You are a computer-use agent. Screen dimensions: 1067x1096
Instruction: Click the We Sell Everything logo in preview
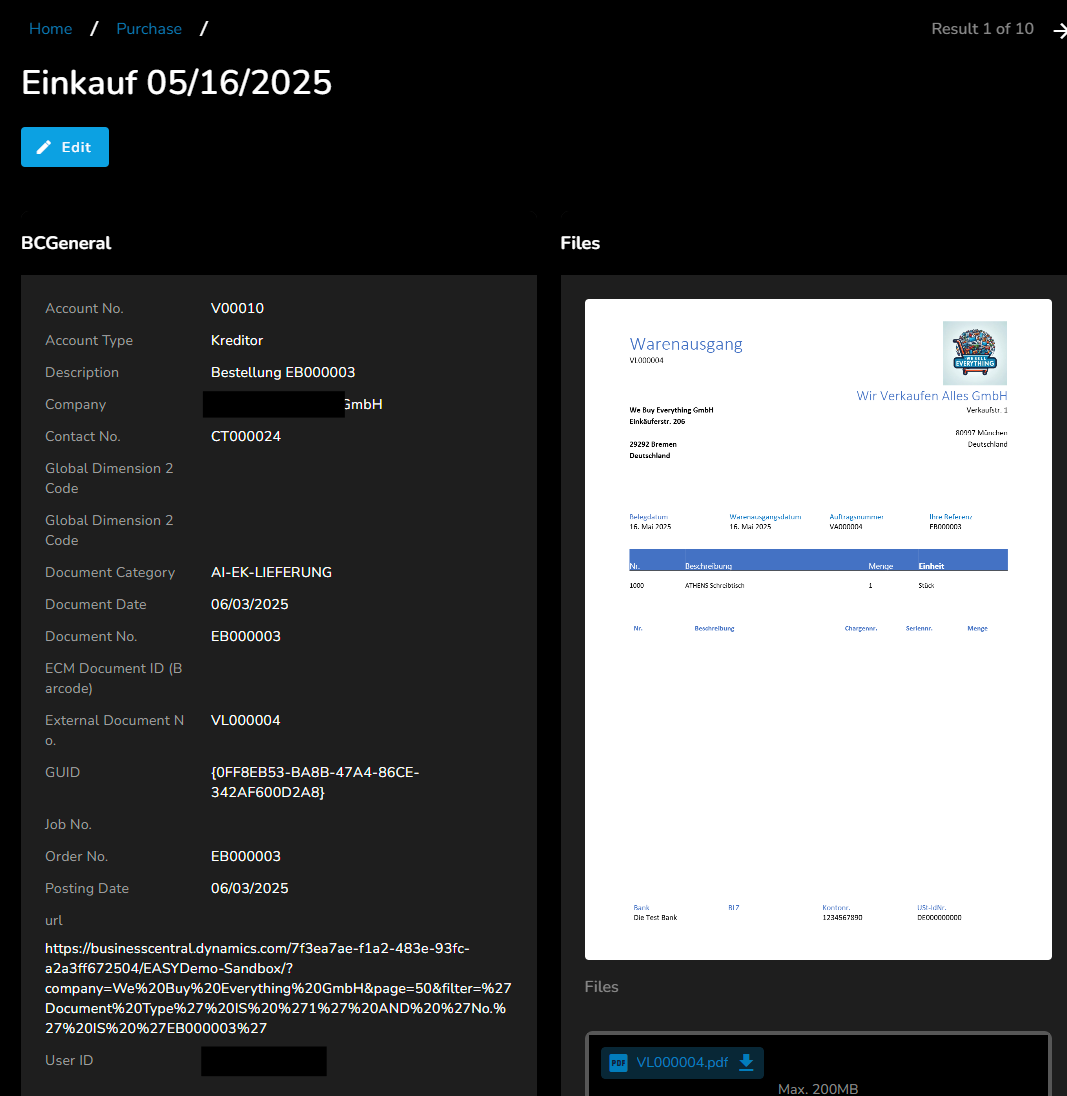click(x=974, y=353)
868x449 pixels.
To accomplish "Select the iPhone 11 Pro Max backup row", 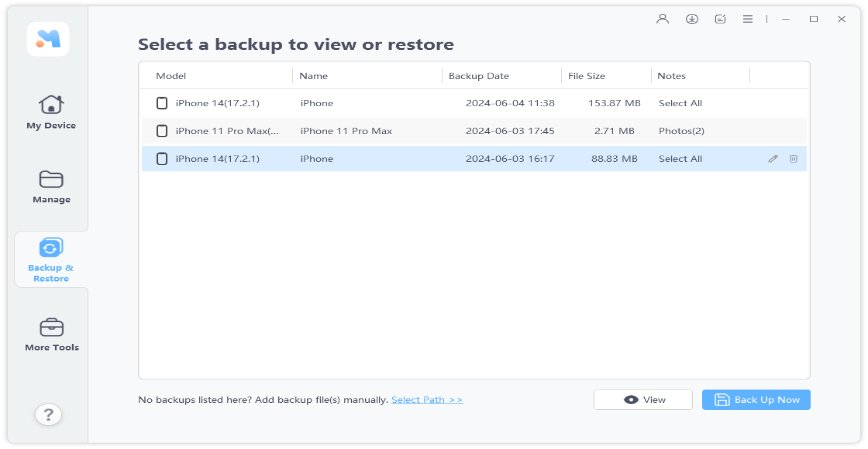I will click(473, 131).
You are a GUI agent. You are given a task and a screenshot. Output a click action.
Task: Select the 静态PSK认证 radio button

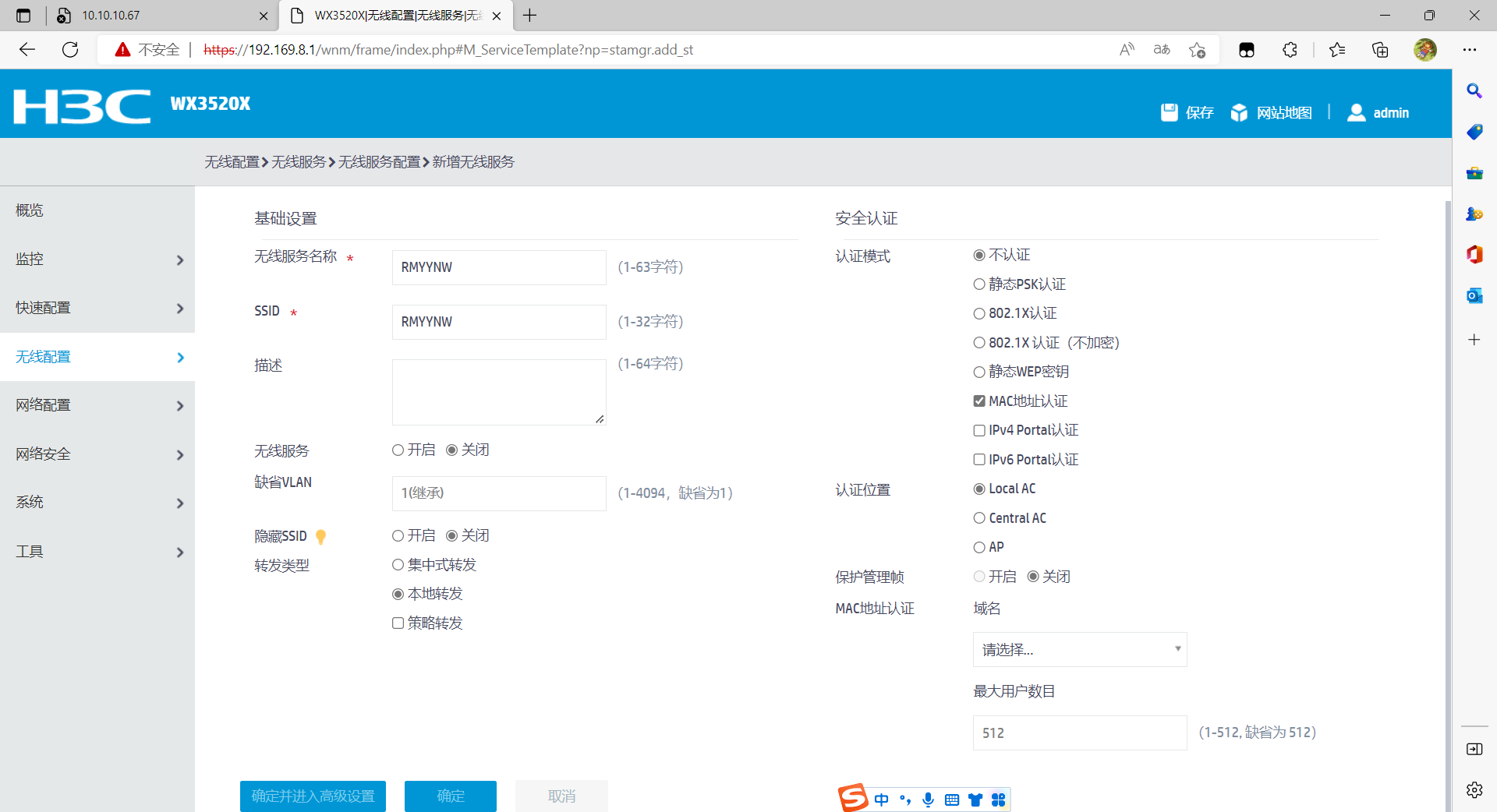tap(979, 284)
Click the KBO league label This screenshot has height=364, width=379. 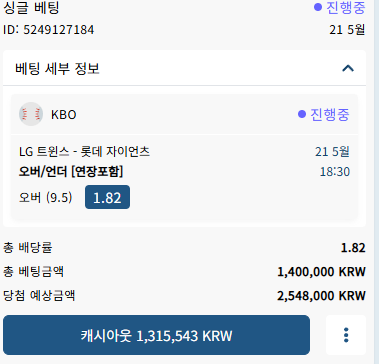coord(64,115)
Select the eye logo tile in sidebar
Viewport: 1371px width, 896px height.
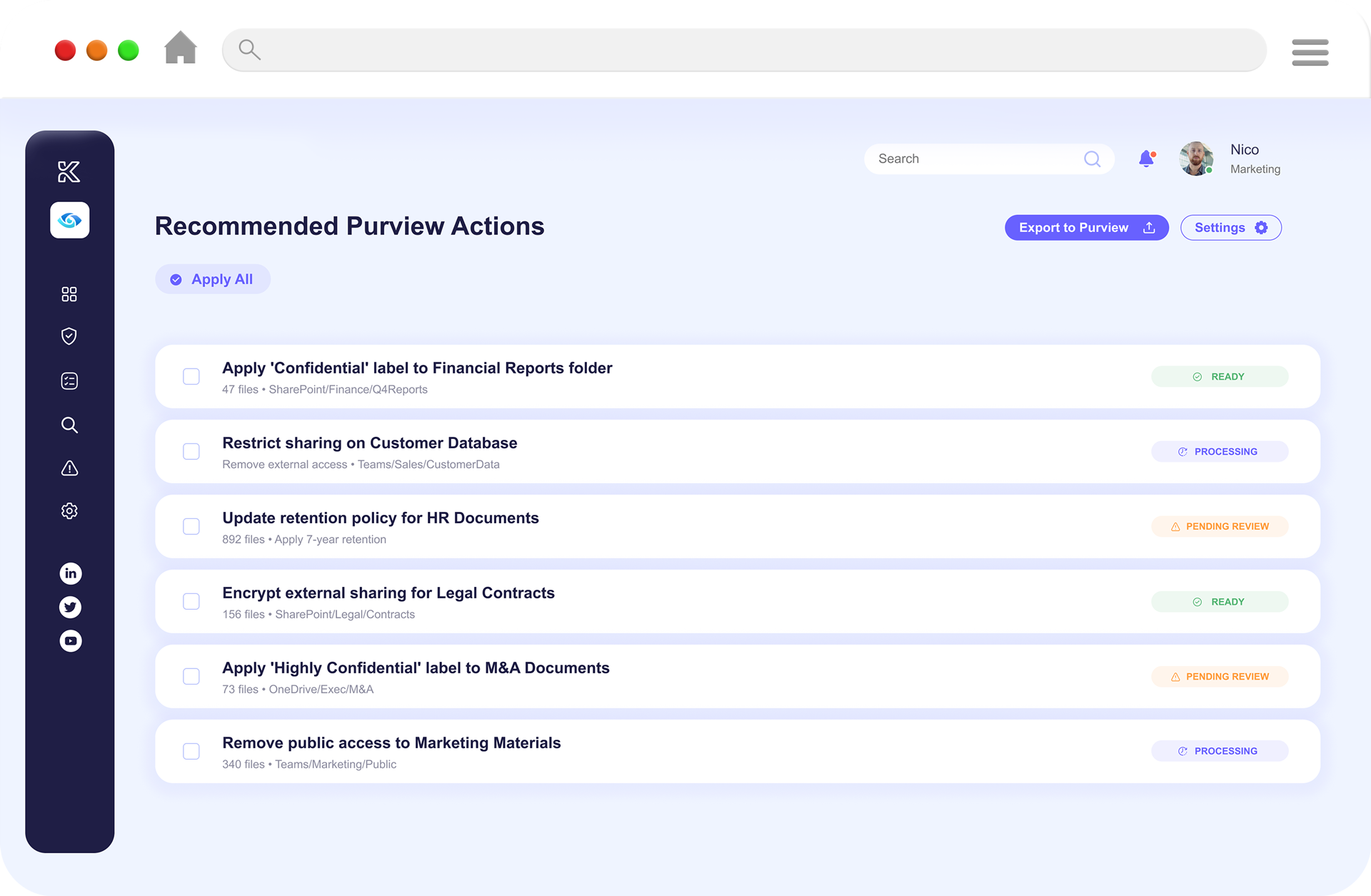(x=70, y=220)
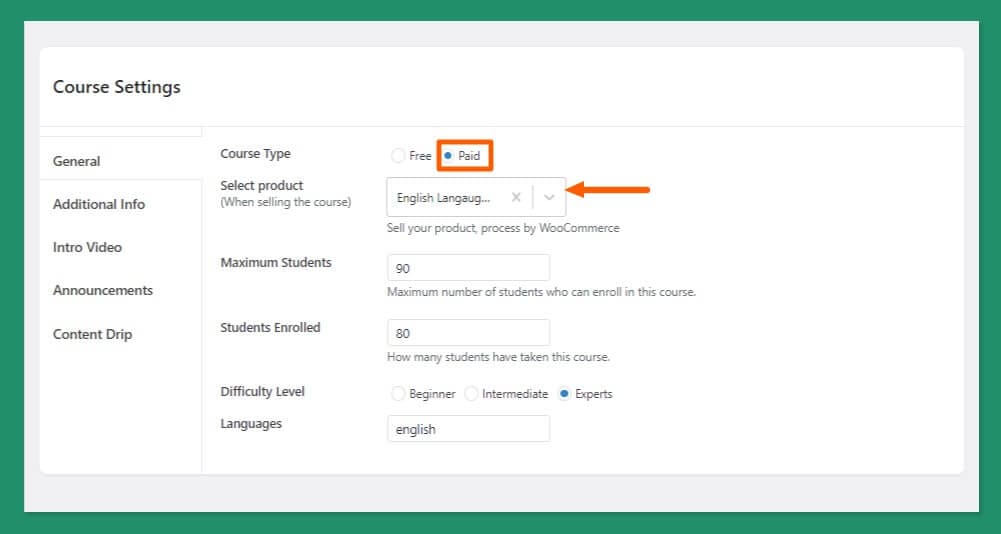Click the Course Type label
The width and height of the screenshot is (1001, 534).
255,154
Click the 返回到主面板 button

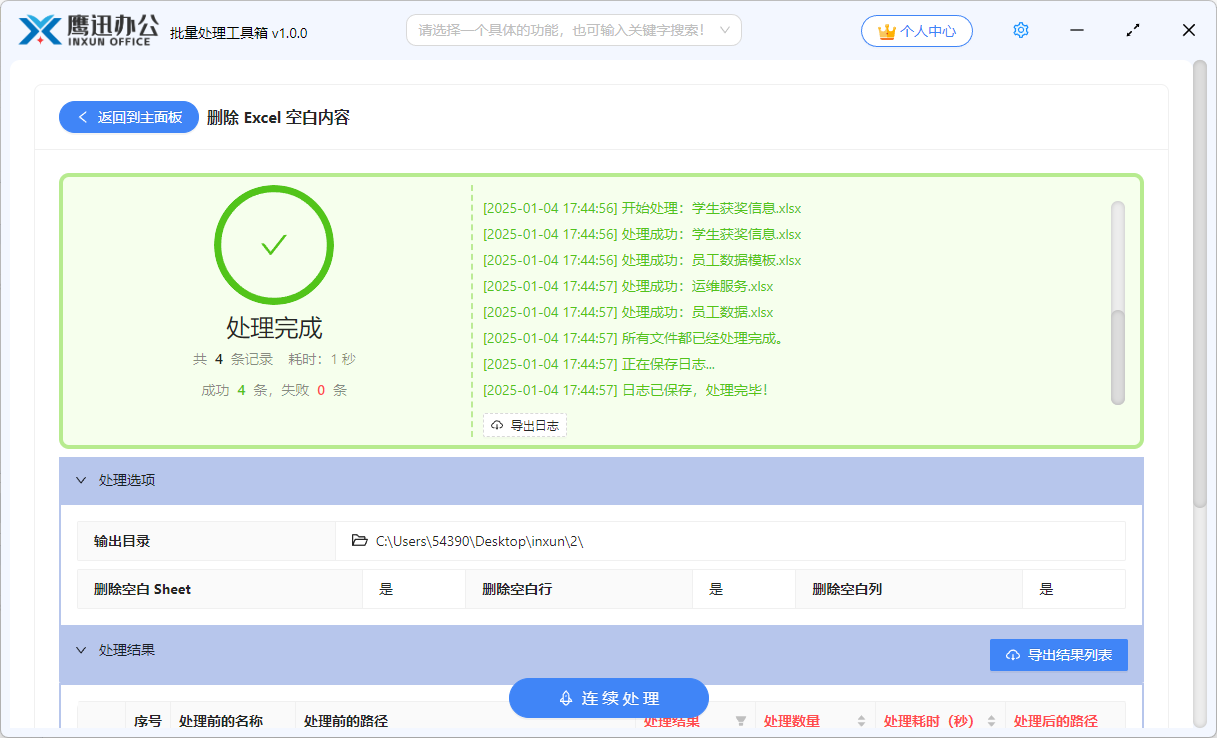(128, 117)
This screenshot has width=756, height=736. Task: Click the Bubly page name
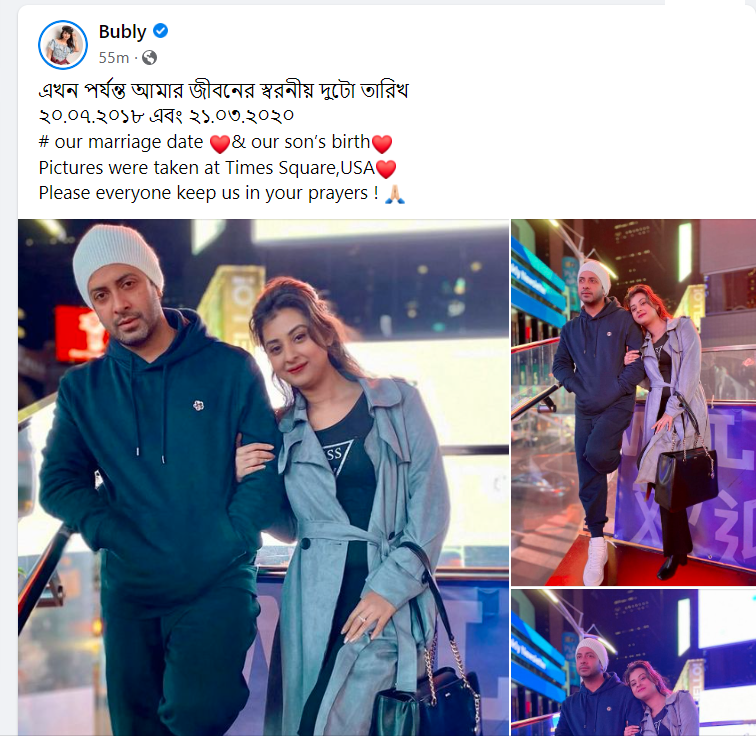click(x=122, y=31)
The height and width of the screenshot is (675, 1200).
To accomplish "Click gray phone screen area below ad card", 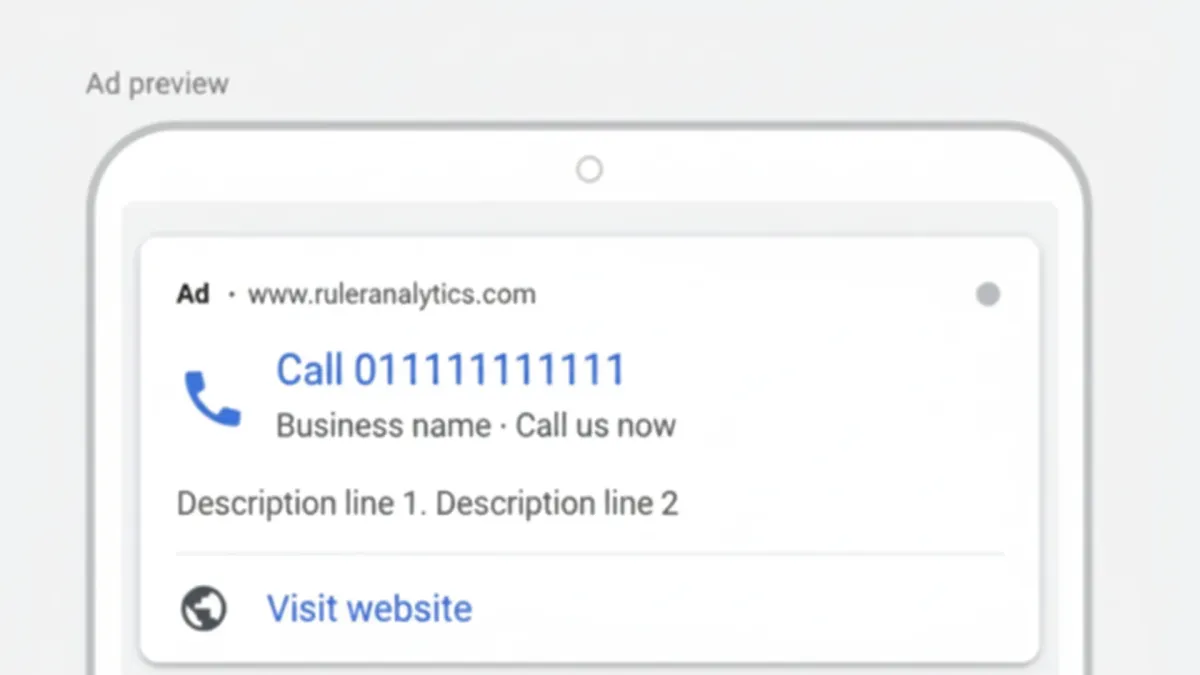I will (x=590, y=669).
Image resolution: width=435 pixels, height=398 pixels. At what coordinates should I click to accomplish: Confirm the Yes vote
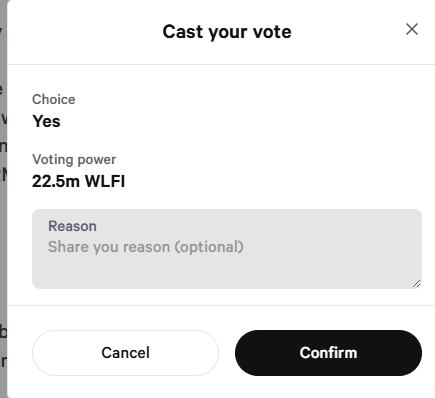click(x=328, y=353)
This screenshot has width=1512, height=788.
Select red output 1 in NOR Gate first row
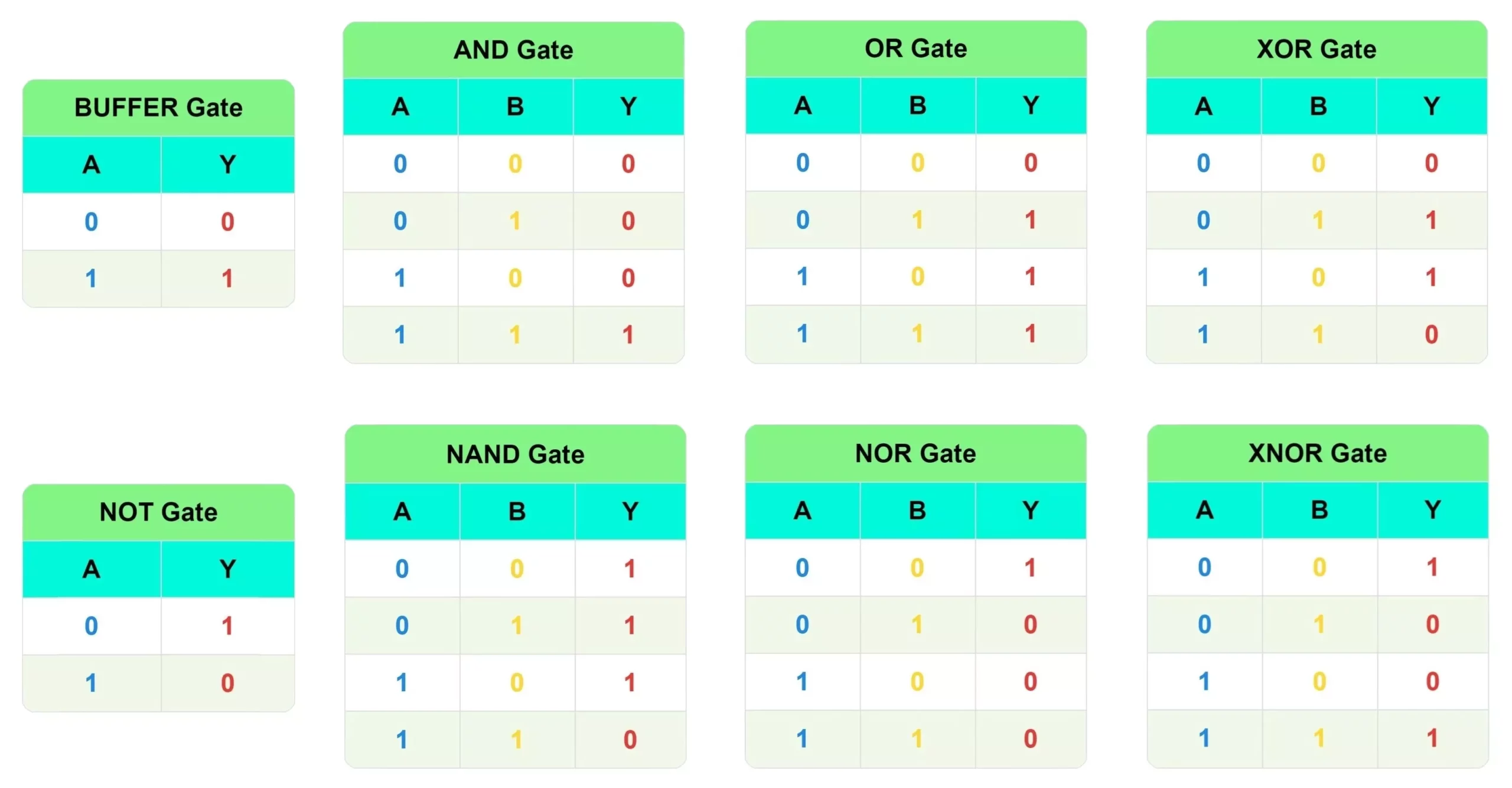click(x=1030, y=568)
◇ ◇ ◇ ◇ ◇
**TASK REQUIREMENTS:**
Reproduce word for word every line from the one containing "This screenshot has width=1512, height=788." up to and including the last line of the records, leaving out the pictures.

**PROBLEM SOLUTION:**
This screenshot has width=1512, height=788.
Select red output 1 in NOR Gate first row
click(x=1030, y=568)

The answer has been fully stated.